This documentary is an unbiased, frank portrayal of the second President of the United States, John Adams. Adams' political career began when he was 38 years old and was chosen to be a member of the Continental Congress from Braintree, Massachusetts.
His marriage to his beautiful wife Abigail Adams continues to be celebrated as one of the most significant partnerships in our country's beginnings. The charming Abigail was nine years younger than her ambitious husband and stood in contrast to his lack of handsomeness and sometimes abrasive personality. Nevertheless, they adored each other. Their marriage produced four children, three boys and a girl. Their second son, John Quincy, became the sixth president of the United States, following in the footsteps of his illustrious father John, who served two terms as Vice President under George Washington and one term as the nation's second President.
When the Continental Congress needed someone to draft a Declaration of Independence, John Adams as the leader of that group chose Thomas Jefferson to perform the task of crafting the most memorable document in American history. The two men then began a lifelong friendship which however was fraught with disagreements, jealousies and political differences that brought to the surface the true colors of each of these men.

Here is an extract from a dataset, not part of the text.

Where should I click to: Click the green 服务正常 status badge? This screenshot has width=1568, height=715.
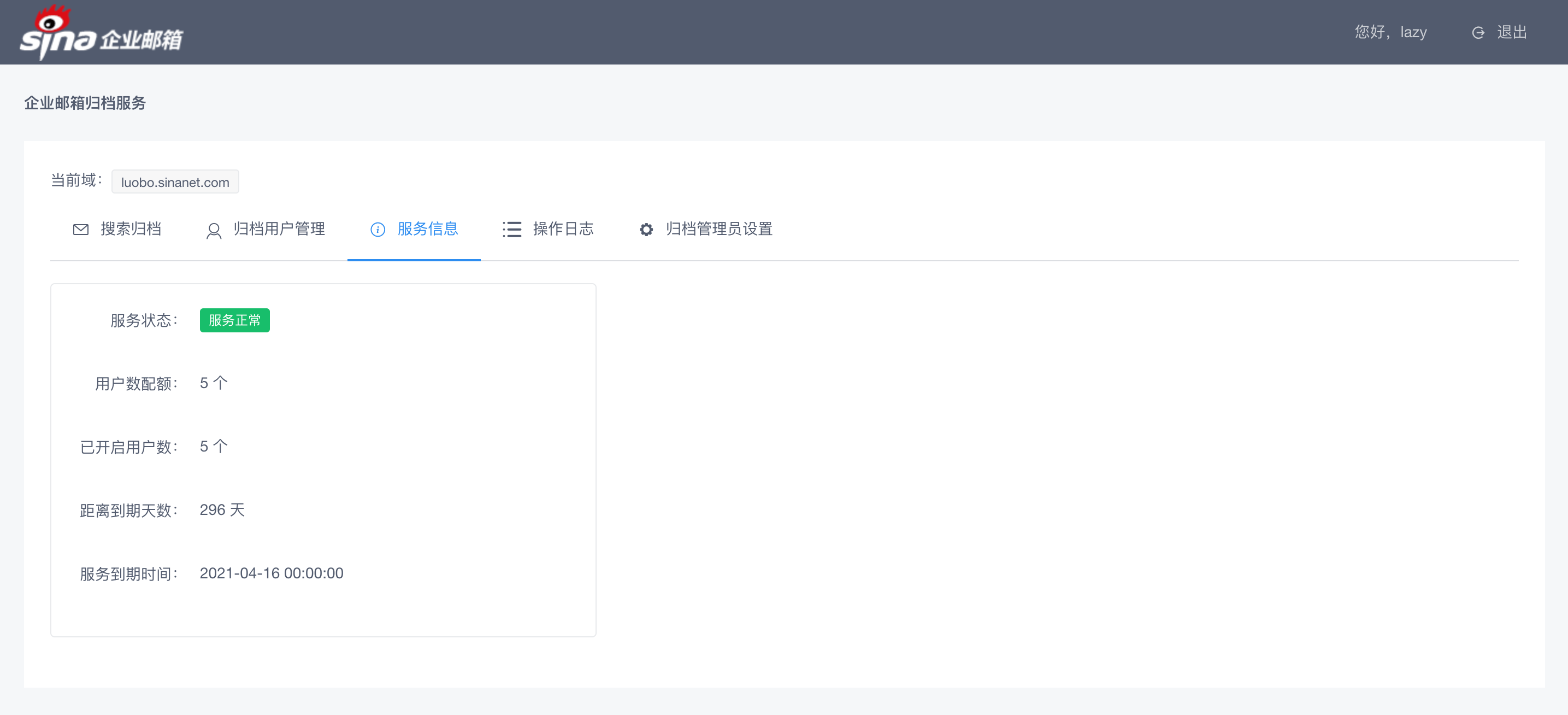point(234,320)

The newly formed country needed France as an ally in its dissension with Britain. John Adams was sent to Paris to bring about a treaty between France and the colonies. His son John Quincy accompanied him on the trip. Unfortunately, Benjamin Franklin had preceded Adams to Paris and had already accomplished that task. While Adams languished in Paris, Benjamin Franklin became an important personage there, causing bitterness and jealousy on the part of Adams. He returned to his home after 1 ½ years.

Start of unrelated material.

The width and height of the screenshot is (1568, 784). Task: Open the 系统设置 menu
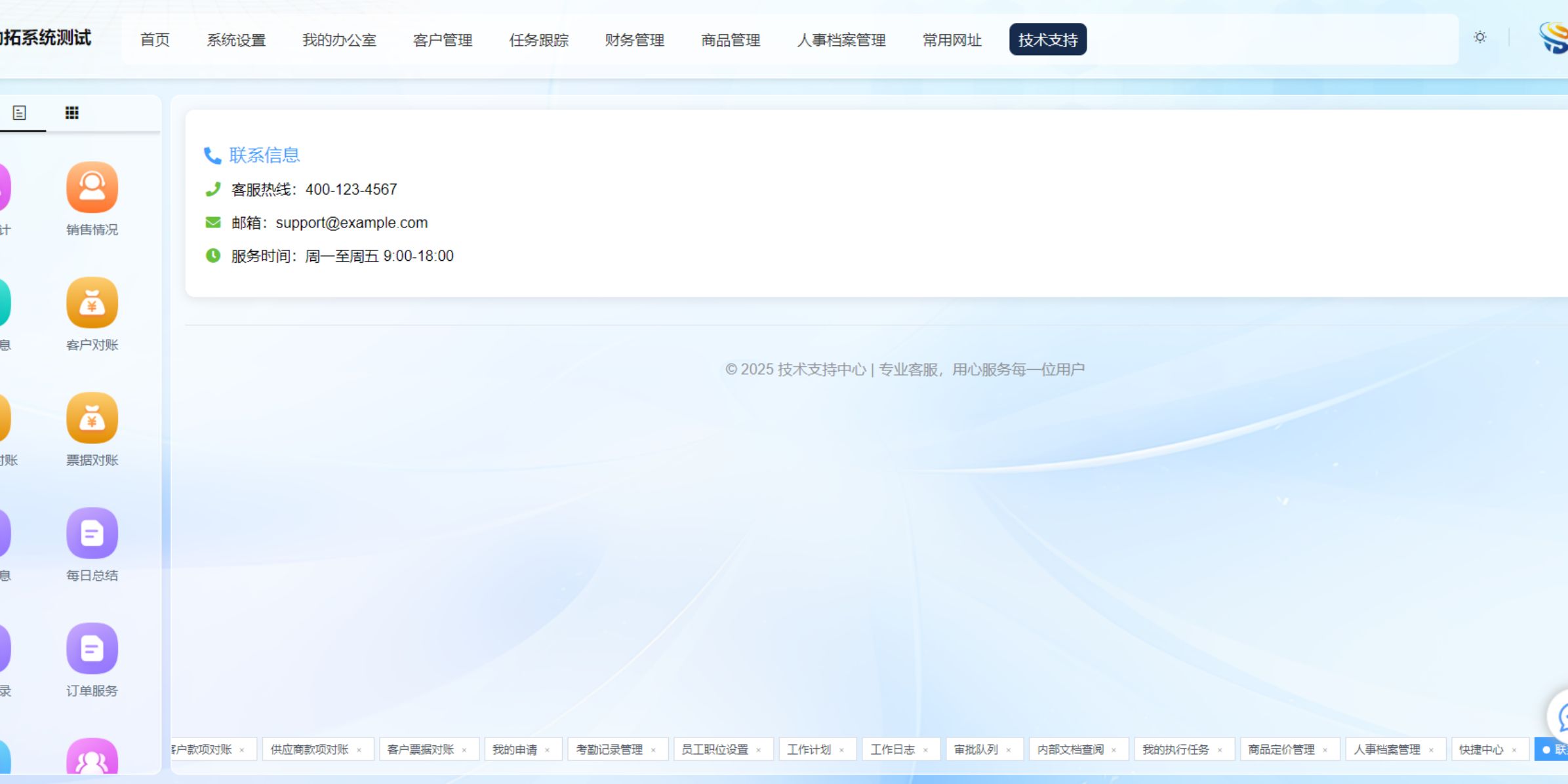tap(236, 40)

War with Britain was inevitable and the battles dragged on for five years. Adams, whose political fortune was on the rise, was sent to Paris once again to negotiate the peace treaty that would recognize American independence. Abigail agreed to accompany her husband to Paris along with their children. In the 14 years they had been married, they were together only 7 of those years. Their love letters still exist and reveal the love that the couple had for each other. Abigail thrived in Paris and managed to charm John's allies as well as his adversaries.
George Washington was elected to be the first President of the new nation; John Adams who came in second became the Vice President. He then succeeded Washington after the two had served two terms in office. Washington did not want a third term. New York was the temporary capitol of the country while they awaited the construction of the nation's center in Washington. John and Abigail Adams were the first residents of the house that was built for the President in Washington.
When John Adams became President, he was not well liked even by members of his own cabinet. He learned that Thomas Jefferson, his Vice President, had paid a man to smear him. That was the beginning of the trouble between the two men. Adams did not want to go to war against France, his longtime ally, whereas Jefferson wanted the war.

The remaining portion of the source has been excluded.